Он почти смирился со своей участью – участью вещи, которая отныне и навсегда вверена чужой воле. Утром ему велели застелить постель, и он послушно, как автомат, приводил в порядок свое кургузое арестантское ложе, разглаживал складки на простыне, возвращал на место сброшенную в агонии сна бесформенную подушку. Трижды в день прибывал фургон из местной тюрьмы с едой для узника и охраны, и Авельянеда покорно ел, повинуясь не столько зову желудка, сколько молчаливому приказу, с которым чья-то равнодушная рука протягивала ему тарелку. Днем над ним приходили смеяться, и он не замечал пришедших, снося все перлы их остроумия с холодностью манекена, коротающего свой век в витрине галантерейной лавки. Так изо дня в день Авельянеда честно выполнял обязанности, возложенные на него Испанской Республикой, а с наступлением темноты ложился на койку ничком, зарывался лицом в подушку и тихонько подвывал, облегчая душу подобно собаке или пробитому насквозь футбольному мячу. Авельянеда знал, что скоро сойдет с ума и что глумиться будут уже не над ним, а над его бесчувственной оболочкой, и жаждал приблизить этот момент, потому что другого пути к бегству у него уже не осталось.

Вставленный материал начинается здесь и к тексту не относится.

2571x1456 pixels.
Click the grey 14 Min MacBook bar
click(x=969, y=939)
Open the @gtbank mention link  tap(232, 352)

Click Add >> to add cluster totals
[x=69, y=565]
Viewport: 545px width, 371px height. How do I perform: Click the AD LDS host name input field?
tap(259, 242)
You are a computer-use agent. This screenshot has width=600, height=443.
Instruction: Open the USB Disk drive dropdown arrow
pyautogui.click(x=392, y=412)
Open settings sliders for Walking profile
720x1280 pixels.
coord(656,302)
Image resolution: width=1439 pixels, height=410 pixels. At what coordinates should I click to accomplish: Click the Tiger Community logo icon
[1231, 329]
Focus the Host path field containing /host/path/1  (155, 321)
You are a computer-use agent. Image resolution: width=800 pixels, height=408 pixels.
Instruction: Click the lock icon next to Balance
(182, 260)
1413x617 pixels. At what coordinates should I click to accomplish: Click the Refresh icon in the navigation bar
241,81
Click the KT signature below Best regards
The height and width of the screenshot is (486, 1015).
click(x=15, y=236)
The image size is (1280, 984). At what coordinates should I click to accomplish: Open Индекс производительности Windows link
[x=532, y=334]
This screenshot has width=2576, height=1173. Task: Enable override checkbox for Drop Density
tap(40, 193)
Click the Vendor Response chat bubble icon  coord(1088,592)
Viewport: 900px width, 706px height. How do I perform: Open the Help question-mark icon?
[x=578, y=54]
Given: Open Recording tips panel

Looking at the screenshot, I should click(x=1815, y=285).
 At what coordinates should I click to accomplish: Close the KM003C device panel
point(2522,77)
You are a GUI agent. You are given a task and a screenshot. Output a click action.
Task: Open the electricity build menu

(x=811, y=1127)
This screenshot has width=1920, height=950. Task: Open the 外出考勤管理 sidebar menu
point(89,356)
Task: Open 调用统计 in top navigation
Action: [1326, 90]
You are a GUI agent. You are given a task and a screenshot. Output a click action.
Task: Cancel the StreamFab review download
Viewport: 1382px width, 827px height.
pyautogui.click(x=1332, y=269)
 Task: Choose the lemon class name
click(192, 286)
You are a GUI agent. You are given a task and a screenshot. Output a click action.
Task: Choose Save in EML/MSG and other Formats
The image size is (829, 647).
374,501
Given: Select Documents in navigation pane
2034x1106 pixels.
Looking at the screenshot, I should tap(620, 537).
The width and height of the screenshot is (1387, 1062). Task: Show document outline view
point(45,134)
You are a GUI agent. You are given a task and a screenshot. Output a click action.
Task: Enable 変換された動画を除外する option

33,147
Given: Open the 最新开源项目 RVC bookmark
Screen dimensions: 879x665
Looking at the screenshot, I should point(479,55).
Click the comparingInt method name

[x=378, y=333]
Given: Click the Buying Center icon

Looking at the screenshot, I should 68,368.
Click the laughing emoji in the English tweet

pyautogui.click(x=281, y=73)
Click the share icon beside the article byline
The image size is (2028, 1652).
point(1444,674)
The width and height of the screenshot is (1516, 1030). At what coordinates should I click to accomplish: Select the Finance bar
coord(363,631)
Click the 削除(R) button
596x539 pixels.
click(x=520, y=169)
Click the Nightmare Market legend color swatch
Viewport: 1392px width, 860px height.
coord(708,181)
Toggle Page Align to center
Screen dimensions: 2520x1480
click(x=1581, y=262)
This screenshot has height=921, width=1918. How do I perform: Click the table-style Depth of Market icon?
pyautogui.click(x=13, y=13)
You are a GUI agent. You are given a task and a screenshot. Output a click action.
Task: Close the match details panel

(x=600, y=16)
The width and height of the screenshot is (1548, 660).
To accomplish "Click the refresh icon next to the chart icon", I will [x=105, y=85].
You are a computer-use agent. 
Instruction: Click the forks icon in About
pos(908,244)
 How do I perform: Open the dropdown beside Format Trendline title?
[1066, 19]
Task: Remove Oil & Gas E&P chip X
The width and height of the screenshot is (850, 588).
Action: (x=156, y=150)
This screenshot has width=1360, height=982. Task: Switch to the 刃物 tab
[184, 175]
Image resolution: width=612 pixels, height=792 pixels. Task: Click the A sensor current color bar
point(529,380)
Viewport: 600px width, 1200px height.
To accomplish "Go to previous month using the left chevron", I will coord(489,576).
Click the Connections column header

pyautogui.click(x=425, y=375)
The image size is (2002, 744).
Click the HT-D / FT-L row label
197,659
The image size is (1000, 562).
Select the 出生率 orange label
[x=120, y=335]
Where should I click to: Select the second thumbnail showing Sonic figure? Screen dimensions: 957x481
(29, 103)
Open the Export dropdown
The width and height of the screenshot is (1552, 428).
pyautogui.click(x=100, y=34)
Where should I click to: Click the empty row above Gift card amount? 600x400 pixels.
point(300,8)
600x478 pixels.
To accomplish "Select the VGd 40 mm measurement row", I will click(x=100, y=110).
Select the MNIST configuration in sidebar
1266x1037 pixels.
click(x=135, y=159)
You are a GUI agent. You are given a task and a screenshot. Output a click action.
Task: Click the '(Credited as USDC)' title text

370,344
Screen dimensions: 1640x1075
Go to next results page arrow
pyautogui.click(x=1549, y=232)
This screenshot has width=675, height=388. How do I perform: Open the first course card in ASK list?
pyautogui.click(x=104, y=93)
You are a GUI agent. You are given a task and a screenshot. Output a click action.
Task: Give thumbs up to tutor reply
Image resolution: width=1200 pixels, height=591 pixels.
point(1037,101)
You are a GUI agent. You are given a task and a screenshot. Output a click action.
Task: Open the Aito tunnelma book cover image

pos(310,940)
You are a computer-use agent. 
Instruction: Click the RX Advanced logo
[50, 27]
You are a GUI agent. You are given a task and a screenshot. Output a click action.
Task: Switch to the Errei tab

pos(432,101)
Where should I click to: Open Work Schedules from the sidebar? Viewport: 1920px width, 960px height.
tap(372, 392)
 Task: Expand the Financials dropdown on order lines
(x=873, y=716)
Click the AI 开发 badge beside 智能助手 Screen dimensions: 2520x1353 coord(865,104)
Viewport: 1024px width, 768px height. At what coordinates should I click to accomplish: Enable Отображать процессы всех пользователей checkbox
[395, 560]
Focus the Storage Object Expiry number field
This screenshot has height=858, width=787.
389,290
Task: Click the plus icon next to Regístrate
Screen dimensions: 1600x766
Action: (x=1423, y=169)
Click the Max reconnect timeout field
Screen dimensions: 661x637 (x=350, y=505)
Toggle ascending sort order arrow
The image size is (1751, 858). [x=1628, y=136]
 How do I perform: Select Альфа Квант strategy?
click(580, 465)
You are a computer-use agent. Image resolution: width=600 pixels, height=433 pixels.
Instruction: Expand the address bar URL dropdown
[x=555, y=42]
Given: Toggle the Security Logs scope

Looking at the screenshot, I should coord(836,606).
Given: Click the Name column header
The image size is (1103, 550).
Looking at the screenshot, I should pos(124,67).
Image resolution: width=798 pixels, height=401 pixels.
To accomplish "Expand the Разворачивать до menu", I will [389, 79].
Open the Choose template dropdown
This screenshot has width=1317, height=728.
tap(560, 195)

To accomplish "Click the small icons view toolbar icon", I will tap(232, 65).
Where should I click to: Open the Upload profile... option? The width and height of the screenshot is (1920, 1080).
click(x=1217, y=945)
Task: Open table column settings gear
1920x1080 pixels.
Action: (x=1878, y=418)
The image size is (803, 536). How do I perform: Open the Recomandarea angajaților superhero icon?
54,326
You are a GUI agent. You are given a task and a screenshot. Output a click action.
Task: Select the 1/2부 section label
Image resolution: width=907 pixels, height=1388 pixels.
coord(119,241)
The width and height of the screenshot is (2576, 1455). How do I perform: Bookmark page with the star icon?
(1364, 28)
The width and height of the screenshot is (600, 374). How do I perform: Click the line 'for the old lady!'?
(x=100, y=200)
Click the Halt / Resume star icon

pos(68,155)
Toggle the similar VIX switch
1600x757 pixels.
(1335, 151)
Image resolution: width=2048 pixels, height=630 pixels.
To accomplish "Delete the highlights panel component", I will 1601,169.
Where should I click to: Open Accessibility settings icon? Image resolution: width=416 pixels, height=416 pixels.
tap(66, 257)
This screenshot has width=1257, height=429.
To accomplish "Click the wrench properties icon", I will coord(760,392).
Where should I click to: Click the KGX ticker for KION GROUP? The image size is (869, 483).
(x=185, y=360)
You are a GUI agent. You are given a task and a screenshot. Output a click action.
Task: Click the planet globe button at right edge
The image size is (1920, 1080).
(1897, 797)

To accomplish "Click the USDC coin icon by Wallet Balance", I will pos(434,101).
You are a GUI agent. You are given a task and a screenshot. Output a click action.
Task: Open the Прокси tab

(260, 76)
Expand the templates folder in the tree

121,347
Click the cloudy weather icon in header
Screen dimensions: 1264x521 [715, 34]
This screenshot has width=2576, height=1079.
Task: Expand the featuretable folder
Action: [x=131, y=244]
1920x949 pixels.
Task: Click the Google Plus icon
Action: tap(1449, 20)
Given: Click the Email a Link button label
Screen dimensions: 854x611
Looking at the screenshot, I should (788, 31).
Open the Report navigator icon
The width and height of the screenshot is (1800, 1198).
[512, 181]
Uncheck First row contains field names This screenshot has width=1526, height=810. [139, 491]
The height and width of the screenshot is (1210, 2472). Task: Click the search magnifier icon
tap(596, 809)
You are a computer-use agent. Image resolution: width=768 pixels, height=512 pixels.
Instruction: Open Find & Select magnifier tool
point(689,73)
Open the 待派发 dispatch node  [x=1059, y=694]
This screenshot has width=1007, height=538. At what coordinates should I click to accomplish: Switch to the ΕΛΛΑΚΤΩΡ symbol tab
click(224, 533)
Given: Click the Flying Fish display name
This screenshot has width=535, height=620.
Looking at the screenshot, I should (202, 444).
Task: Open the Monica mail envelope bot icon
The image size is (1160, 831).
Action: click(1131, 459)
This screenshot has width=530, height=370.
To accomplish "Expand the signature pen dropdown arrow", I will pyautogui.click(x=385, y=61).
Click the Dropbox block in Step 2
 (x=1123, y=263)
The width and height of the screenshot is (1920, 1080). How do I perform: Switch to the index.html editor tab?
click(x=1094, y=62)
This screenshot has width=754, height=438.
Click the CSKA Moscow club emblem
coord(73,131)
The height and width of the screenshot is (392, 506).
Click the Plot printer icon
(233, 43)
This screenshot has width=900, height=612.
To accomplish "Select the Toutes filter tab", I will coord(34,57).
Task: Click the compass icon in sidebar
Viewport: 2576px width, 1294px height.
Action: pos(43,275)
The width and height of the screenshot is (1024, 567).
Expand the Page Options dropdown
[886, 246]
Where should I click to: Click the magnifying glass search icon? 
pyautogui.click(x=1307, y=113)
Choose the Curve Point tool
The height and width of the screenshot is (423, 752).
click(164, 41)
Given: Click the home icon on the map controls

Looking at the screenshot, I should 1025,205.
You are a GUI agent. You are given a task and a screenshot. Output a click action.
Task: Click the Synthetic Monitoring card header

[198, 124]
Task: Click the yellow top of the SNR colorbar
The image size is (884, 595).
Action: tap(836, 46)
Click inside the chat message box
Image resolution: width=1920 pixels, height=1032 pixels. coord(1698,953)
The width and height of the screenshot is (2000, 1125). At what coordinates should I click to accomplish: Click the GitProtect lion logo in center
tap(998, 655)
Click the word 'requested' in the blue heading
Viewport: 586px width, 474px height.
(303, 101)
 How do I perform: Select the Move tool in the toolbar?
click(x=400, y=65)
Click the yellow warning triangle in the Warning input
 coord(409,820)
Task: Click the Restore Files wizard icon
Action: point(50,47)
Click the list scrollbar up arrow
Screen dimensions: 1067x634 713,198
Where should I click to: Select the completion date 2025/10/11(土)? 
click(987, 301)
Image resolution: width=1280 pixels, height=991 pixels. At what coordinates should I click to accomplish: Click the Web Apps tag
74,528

Его пассивность расхолаживала толпу. Кошка играет с мышью, пока та бьется в ее лапах, стоит же добыче сникнуть, как злодейка теряет к ней интерес. Иные, приходя, испускали возглас разочарования, кричали укоризненно: “Ну что же вы, генерал!” Скучный, смирившийся диктатор был им несимпатичен. Стараясь расшевелить беднягу, доброхоты склоняли его маму, бабушку и сестренку (которой, кстати, у него отродясь не бывало), но всё мимо, всё невпопад. “Мошенник! Зануда!” – вопили обманутые и нехотя расходились, обещая при случае пожаловаться антрепренеру. Даже его бдения над горшком уже не вызывали той бурной младенческой радости, которой удостаивались в первые месяцы. Ряды насмешников поредели, днем пространство вокруг клетки иногда целые часы пустовало.